Provided material -
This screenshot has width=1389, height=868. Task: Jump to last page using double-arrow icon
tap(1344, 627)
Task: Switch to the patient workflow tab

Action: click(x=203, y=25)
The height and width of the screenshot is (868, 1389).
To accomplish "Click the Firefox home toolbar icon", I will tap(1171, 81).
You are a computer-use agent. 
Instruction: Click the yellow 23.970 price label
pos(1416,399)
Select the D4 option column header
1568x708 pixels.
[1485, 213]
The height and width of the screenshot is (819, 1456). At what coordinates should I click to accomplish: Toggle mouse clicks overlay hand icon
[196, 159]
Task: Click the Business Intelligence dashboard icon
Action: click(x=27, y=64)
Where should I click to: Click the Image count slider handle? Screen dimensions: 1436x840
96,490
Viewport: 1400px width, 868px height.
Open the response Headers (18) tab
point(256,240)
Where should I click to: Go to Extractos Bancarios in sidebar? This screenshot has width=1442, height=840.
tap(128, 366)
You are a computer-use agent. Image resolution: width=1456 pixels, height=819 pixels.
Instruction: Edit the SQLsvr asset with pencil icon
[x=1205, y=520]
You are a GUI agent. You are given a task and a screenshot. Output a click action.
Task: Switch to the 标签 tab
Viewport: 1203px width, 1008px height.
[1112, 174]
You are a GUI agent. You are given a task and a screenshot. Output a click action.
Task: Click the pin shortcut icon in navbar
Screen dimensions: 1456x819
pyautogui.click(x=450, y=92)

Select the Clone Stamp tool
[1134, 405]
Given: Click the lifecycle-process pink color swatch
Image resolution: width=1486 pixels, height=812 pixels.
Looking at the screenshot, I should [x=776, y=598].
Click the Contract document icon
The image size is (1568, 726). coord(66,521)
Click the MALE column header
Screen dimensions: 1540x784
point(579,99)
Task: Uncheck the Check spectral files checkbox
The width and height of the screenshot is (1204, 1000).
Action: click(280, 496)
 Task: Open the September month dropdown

Work instructions -
Return the full data, every line of it, with nothing altered.

Solution for this exercise -
This screenshot has width=1389, height=868. Task: Jump to last page using double-arrow icon
tap(1344, 627)
Task: Switch to the patient workflow tab

Action: click(x=203, y=25)
The height and width of the screenshot is (868, 1389).
To accomplish "Click the Firefox home toolbar icon", I will tap(1171, 81).
You are a computer-use agent. 
Instruction: Click the yellow 23.970 price label
pos(1416,399)
Select the D4 option column header
1568x708 pixels.
[1485, 213]
The height and width of the screenshot is (819, 1456). At what coordinates should I click to accomplish: Toggle mouse clicks overlay hand icon
[196, 159]
Task: Click the Business Intelligence dashboard icon
Action: click(x=27, y=64)
Where should I click to: Click the Image count slider handle? Screen dimensions: 1436x840
96,490
Viewport: 1400px width, 868px height.
Open the response Headers (18) tab
point(256,240)
Where should I click to: Go to Extractos Bancarios in sidebar? This screenshot has width=1442, height=840.
tap(128, 366)
You are a computer-use agent. Image resolution: width=1456 pixels, height=819 pixels.
Instruction: Edit the SQLsvr asset with pencil icon
[x=1205, y=520]
You are a GUI agent. You are given a task and a screenshot. Output a click action.
Task: Switch to the 标签 tab
Viewport: 1203px width, 1008px height.
[1112, 174]
You are a GUI agent. You are given a task and a screenshot. Output a click action.
Task: Click the pin shortcut icon in navbar
Screen dimensions: 1456x819
pyautogui.click(x=450, y=92)

Select the Clone Stamp tool
[1134, 405]
Given: Click the lifecycle-process pink color swatch
Image resolution: width=1486 pixels, height=812 pixels.
Looking at the screenshot, I should [x=776, y=598].
Click the Contract document icon
The image size is (1568, 726). coord(66,521)
Click the MALE column header
Screen dimensions: 1540x784
point(579,99)
Task: Uncheck the Check spectral files checkbox
The width and height of the screenshot is (1204, 1000).
Action: click(280, 496)
 Task: Open the September month dropdown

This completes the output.